Stan Lee wrote a story in Fantastic Four #543, illustrated by Nick Dragotta and Mike Allred!

Awesome! X-Statix art teams 4ever! I was just going to buy the damn thing for Paul Pope, but this was real added value. I’m amazed I didn’t get it spoiled for me. Was it even supposed to be a surprise?

*Anyway.

The Authority #2

I can’t decide if the funniest thing about this issue is that it’s so late that writer Grant Morrison has a character crack a “Whose side are you on?” joke, or that Civil War was so late that the joke’s still halfway relevant.

(yes, yes - I know there’s time after the art is done to tweak the dialogue around)

Clearly the third funniest thing, though, is this month’s installment of The Storm Front, the Wildstorm editorial page, which has inexplicably been reduced to only half a page, containing nothing but the issue’s legal indicia, a list of this month’s releases, a few cover images, and Jim Lee’s grinning face. Apparently he’s been rendered mute - I like to imagine merely being in proximity to the rest of this incarnation of The Authority causes lateness to creep in, but at this point if anyone’s developed an immunity it’s Lee.

We may not be getting the rest of this story anytime soon, but those still popping in will probably be glad for this issue’s confirmation -- spelled out as blatantly as possible, on pages two and three no less -- that Morrison has indeed conceived this storyline as an expansion on his ‘the world of the reader has no superheroes’ theme (as glimpsed recently in Seven Soldiers). Along the way, he and artist Gene Ha completely drop last issue’s (now quite obviously) intentional lack of visual focus and narrative energy, the title’s regular cast seeming to liven up all the world and its pages with their very presence.

I’m actually of two minds about this - since there isn’t any resounding visual or dialogue-based differentiation between the ‘real’ world and the Authority (you know, now that the superheroes are actually on-page), I can’t help but feel the book is sort of just plugging itself back into the Let’s Change the World mandate of the original through a particularly cute means of reasserting the status quo, while the prior issue seemed to hold more formal promise.
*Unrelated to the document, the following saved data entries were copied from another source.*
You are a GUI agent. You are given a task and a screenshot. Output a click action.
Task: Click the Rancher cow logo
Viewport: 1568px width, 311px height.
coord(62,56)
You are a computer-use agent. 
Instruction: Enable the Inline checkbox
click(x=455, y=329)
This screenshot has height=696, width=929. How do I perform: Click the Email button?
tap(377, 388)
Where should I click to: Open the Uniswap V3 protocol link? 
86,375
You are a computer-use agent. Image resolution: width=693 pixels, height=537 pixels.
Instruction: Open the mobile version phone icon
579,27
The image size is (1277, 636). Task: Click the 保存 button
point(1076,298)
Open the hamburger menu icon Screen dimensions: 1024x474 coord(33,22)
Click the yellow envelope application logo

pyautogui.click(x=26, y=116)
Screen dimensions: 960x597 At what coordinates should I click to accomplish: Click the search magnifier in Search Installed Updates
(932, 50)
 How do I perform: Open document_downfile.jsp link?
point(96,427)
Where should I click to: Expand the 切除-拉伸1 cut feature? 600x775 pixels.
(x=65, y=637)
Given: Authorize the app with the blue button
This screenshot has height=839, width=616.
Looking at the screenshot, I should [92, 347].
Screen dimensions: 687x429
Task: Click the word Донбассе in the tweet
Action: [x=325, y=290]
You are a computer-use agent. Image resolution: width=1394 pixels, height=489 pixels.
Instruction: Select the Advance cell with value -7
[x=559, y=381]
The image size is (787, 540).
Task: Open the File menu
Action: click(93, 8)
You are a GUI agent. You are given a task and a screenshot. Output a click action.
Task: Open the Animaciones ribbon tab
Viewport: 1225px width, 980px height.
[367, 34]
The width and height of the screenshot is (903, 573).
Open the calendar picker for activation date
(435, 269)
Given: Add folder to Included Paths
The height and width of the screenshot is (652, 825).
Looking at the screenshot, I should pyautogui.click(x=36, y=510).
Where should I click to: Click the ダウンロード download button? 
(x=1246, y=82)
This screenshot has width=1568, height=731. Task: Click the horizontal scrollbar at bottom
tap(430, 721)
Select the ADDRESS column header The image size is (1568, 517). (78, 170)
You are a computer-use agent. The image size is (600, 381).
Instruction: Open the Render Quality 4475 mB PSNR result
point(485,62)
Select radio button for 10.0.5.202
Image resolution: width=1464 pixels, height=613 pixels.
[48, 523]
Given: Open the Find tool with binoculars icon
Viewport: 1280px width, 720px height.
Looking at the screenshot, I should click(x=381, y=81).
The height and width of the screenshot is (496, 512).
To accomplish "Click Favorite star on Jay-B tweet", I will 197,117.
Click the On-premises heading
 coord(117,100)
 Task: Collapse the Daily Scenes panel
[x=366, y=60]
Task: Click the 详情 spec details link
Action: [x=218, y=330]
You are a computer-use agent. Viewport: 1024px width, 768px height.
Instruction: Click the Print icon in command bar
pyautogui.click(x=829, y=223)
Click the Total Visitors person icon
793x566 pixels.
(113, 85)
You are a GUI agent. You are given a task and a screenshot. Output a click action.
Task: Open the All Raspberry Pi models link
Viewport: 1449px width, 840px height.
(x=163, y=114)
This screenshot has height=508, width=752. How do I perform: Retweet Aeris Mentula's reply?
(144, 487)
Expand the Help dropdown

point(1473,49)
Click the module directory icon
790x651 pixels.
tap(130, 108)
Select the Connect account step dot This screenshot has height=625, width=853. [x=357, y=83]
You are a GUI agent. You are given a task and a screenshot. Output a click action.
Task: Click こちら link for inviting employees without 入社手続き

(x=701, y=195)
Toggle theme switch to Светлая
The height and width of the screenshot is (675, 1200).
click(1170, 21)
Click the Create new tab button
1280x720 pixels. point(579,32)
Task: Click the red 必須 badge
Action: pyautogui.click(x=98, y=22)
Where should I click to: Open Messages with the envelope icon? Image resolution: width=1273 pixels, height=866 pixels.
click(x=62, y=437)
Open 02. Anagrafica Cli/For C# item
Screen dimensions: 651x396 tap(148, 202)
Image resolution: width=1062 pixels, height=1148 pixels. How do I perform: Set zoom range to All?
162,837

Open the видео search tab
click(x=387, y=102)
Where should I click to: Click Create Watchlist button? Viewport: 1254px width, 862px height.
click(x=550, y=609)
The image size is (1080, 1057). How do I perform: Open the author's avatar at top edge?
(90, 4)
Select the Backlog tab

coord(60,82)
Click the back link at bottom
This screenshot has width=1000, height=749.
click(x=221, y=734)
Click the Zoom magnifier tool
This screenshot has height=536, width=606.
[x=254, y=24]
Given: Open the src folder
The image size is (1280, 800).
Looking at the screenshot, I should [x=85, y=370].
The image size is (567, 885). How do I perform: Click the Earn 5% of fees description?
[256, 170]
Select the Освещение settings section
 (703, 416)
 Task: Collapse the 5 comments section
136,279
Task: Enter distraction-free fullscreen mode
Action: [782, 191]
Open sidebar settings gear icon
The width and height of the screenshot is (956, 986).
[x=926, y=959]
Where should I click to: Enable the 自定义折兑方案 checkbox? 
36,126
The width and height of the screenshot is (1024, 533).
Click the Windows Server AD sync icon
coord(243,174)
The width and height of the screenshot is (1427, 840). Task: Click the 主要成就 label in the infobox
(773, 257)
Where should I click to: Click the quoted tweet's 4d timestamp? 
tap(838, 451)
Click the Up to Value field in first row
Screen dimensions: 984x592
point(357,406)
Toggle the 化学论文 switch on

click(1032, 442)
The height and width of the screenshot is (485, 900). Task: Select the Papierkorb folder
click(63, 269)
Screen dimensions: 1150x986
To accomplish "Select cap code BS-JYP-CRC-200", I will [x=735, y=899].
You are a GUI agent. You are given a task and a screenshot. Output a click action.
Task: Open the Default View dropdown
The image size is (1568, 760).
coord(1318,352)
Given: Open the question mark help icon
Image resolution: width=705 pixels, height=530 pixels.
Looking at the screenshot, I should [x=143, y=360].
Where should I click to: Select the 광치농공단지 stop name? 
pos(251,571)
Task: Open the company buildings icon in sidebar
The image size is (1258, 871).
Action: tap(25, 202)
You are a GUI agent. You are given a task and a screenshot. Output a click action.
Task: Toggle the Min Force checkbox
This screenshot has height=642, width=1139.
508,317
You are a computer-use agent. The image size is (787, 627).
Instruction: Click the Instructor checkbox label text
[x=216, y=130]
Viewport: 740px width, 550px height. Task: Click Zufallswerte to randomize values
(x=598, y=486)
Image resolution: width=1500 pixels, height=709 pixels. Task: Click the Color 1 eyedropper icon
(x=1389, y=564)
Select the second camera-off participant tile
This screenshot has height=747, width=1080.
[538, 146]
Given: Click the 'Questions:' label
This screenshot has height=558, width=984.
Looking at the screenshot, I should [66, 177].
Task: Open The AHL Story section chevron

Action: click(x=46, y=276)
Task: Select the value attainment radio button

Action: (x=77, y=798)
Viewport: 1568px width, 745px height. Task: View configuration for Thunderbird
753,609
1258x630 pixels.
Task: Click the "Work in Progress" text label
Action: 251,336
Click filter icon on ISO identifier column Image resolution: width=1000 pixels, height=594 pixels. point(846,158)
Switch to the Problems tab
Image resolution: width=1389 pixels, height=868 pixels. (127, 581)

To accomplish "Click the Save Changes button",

On the other hand, the prior issue also wasn’t all that successful an evocation of the mundane world anyway, save for on the redoubtable Ha’s part, so maybe it’s best the notion be left as a prologue. Pure BS. Before Superheroes, I mean.

Anyway, in terms of pure storytelling, this issue is much better than last, being the ‘real’ beginning. Granted, the effect would have been a little stronger had this issue come out a little faster, as would the story’s cliffhanger had seemed a bit more cutely reminiscent of the opening pages of Garth Ennis’ current vision of The Midnighter (which, in an added mark of this book’s tardiness, saw its whole opening storyline end today) rather than just puzzlingly familiar. The visuals are very nice, slyly emphasizing the superhero characters’ magnificence through both grand splashes and some excellent forced perspective, though there’s an odd problem with the blacks that caused two of the pages in my copy to come out sort of wacky.

Plenty of cutesy jokes as well, although I laughed at the sight gag of NYC’s Forbidden Planet having shelf upon shelf of comics blandly marked “Graphic Novels,” save for the Wildstorm section, of course, which is loudly emblazoned with the official WS logo. And there’s some fun character business and a few really need ideas - I really do enjoy the notion of our reality being particularly shit among universes save for its uncanny ability to soak in all the neat stories from surrounding universes, the very act of storytelling itself cast as the absolute finest thing about our particular brand of humankind. That’s rather sweet.

It’ll be a long while before we see how things develop, though, so best to take what good there is as we can.